Contributions

FROM THE README:

- ** NOTE on eStores Auto-Settle (as mentioned above) **

Apparently, credit cards would AUTOMATICALLY be charged with this feature
enabled, even with INVALID CVV numbers, expiration dates, etc. I have
changed the default setting to FALSE (disabled). After carefully reading
the documentation, this should only be enabled if you are performing digital
deliveries or performing a service.

Just to be safe, please leave this option disabled. You will have to
manually login to your BofA eStore and settle the transactions. I also
noticed that BofA does not VALIDATE the name listed on the Credit Cards. The
ONLY thing that they validate are the CC NUMBER, CVV NUMBER, EXPIRATION DATE,
and BILLING ADDRESS. It would be a good idea for you to use the AVS feature
included with this module to be informed on any possible fraudulent
activities.

- Defined a new constant for the CVV option in
includes/languages/english/modules/payment/bofa.php

and integrated it within

includes/modules/payment/bofa.php

At this moment, this module is setup so that the additional help file must be
named 'cvv.html' and stored in the root <catalog> directory. A sample (with
images) has been included.

- Added a DEBUG feature. If enabled, data will be posted to

https://cart.bamart.com/debug/payment.mart

and no settlement will occur. This will allow you to view the name and value
pairs that are getting passed to BofA.

- Renamed and changed format of the Auto-Settle variable. Instead of inputing
'Y' or 'N' from the admin page, you now have to select 'True' or 'False'.
This will prevent any problems that might occur from entering something
other than 'Y' or 'N'.

- There was an error with the Javascript validation. Apparently, the form was
renamed from 'payment' to 'checkout_payment'. For example, the following was
changed from

document.payment.bofa_cc_number.value

to
document.checkout_payment.bofa_cc_number.value

In addition, validation was added for the new CVV feature.

- Changed Billing information in "process_button()" funtion so that data would
be extracted from $order->billing[] instead of $order->customer[]. That way
if the customer decides to make a change and use data from their Address
book, it will use the appropriate data.
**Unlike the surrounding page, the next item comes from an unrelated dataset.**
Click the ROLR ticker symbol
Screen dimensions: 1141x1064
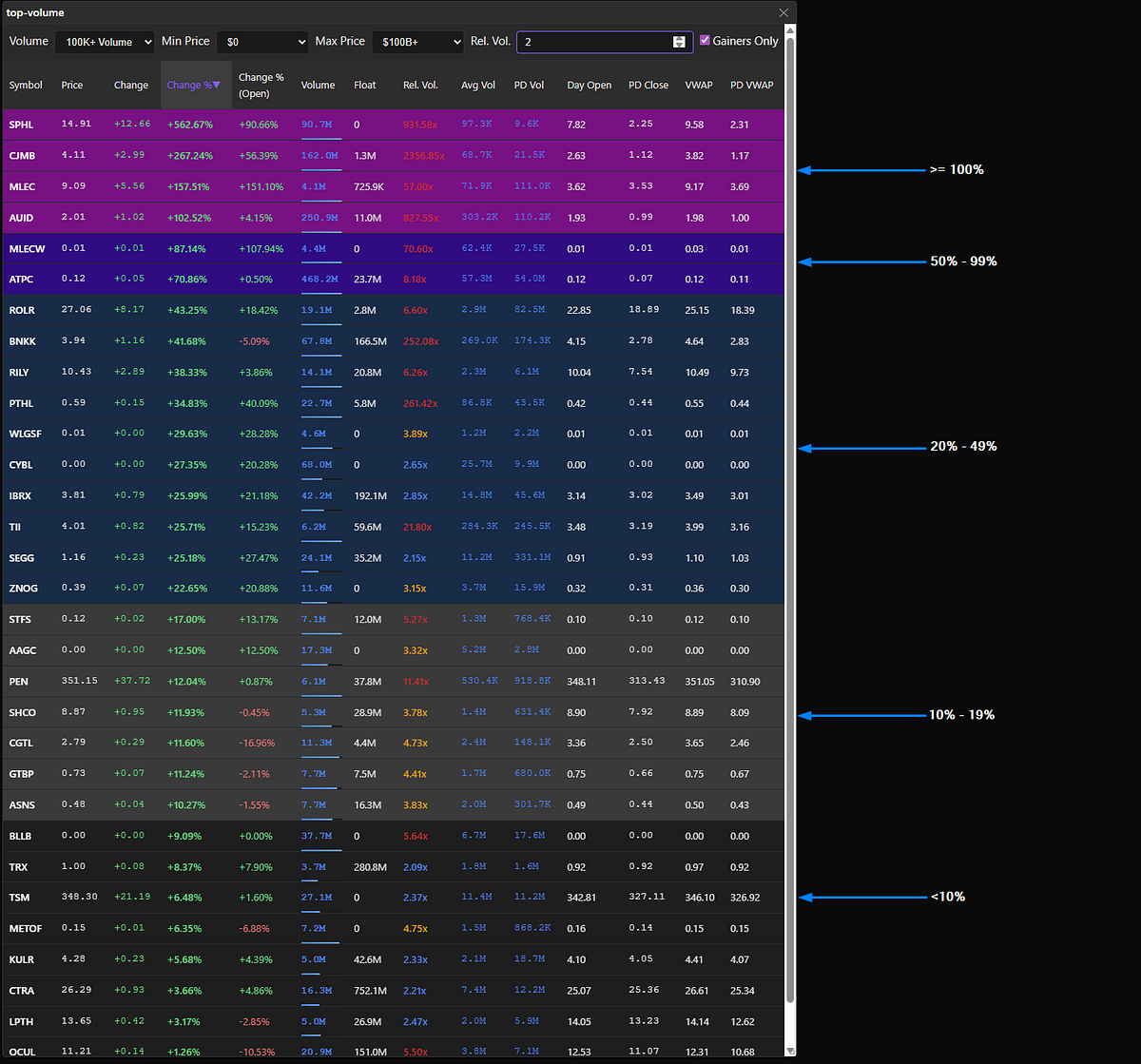point(22,310)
The Company and Telephone fields were
added as well.

NOTE: You will have to manually edit your Address Book and AB Format tables
to account for the Telephone field changes. In addition, there were changes
made to several PHP files as well. By default, the Address Book doesn't take
in telephone number entries. So I have designed this module to use the
Customer's DEFAULT phone number in case you choose not to make these changes.
NO SUPPORT WILL BE PROVIDED FOR THIS IMPLEMENTATION.

- The "get_error()" function was modified to use the Rejection description
returned by BofA if the authorization fails.
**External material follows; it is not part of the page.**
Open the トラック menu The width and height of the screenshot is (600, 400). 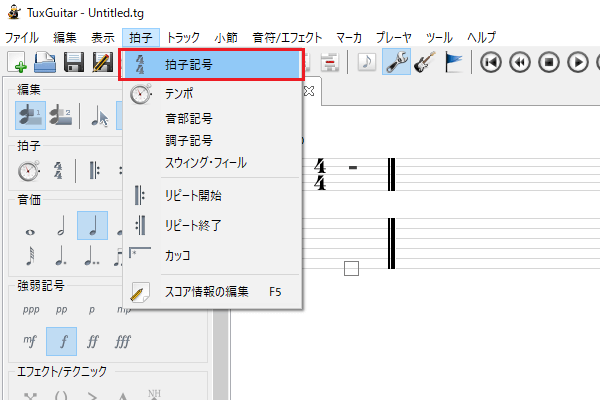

- Removed the "output_error()" function as this is no longer used in the MS
releases of osC.

Lots of updates with this release. This has been tested with MS 2.
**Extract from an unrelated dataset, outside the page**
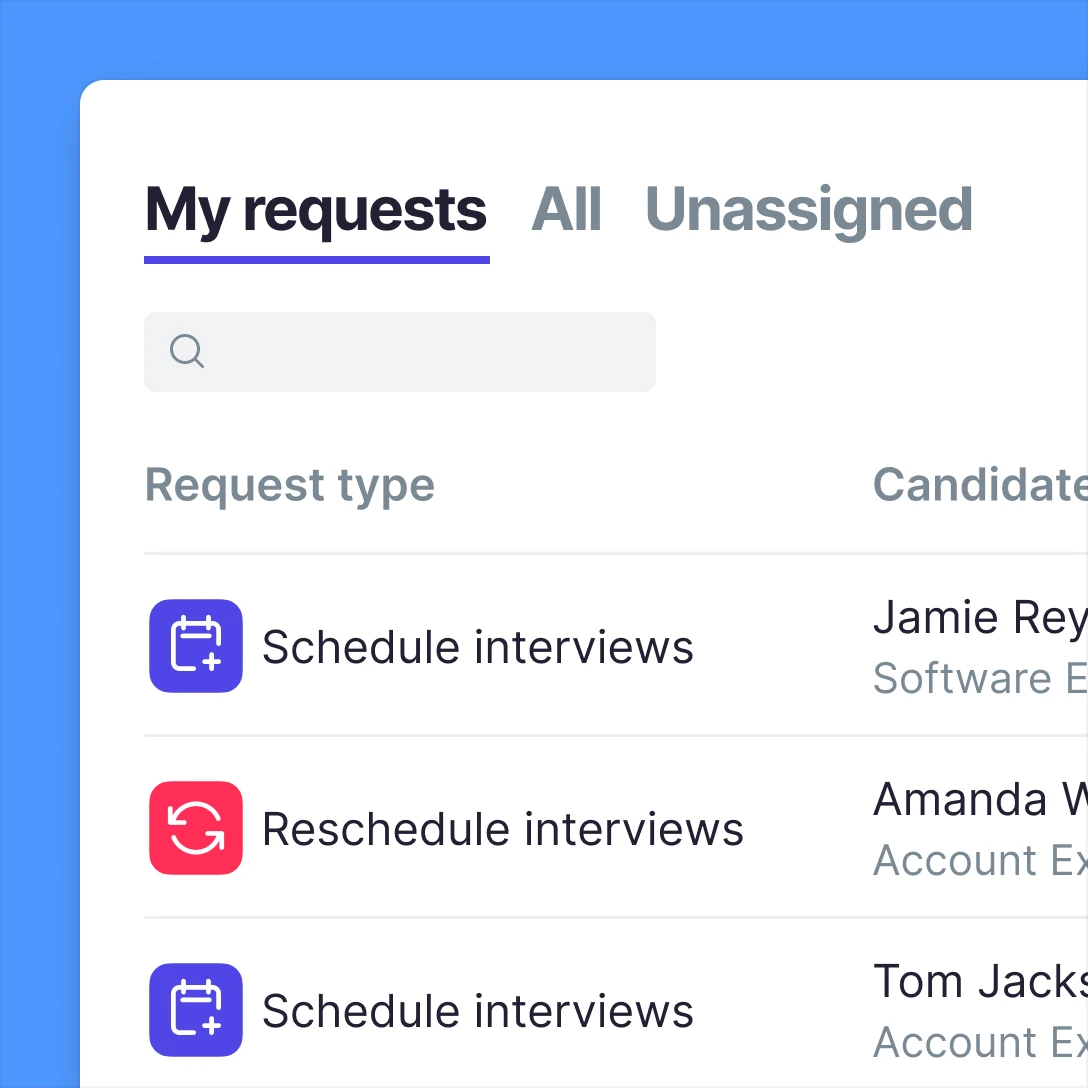Click the magnifying glass search icon
1088x1088 pixels.
click(186, 351)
PLEASE MAKE SURE YOU READ THE README!

There have been some issues encountered with that changes made in version 1.1 regarding the session id.

From my observation, the eStores Branded version MAY require the following:

tep_draw_hidden_field('osCsid', $session->id)

while eStores Settle-up MAY NOT need it.

Again, PLEASE READ THE READ ME.


Last, a BIG THANK YOU to Elijah for making the necessary changes to allow this module to function in the Milestone releases. Some things were left out (i.e. Sort Order), but I've added those that were missing in this release.

Modification of bofa v1.1 module to work with Milestone 1. This should work with Milestone 2 as well, but I don't have a live ms2 system to test it on.

I just wanted to say thank you to Micah Toland of WeCreative (wecreative.com)
for finding a bug that prevented customers from completing their order over a
secure site. Apparently, after confirming an order, customers would be sent back
to the login screen. By add ONE line to the process_button() function, the
problem was solve. The only thing that was changed in the version was adding the
following line to the function:

tep_draw_hidden_field('osCsid', $session->id) .

I didn't catch this bug sooner because my client's store wasn't originally
secure. After installing a secure certificate, the problem appeared. Thanks
again Micah for pointing this out.

I also mentioned in the README to use *https* instead of *http* URLs for secure sites.

Please note that this was designed back in September. Because OSC is still in it's beta stages, this may not work for you. You may need to tweak this to operate properly. PLEASE BACK UP YOUR WORK.

osCommerce Bank of America eStores Module is a payment module for the osCommerce open source e-commerce shopping cart, which enables credit card processing via the Bank of America eStores Payment Gateway.

NOTE: This was developed under the eStore Settle-Up version, and NOT the Settle-Up Branded version. To my knowledge, Bank of America provides a Store Front for their Settle-up Branded solutions, making this module (and osCommerce) useless. However, I could be wrong.

In addition, I DO NOT work for Bank of America, nor do I have any association with them. I developed this module for a client to allow interactive payments between this osCommerce shopping cart and their merchant account. Questions relating directly to Bank of America and their respective products should be directed to Bank of America, corp.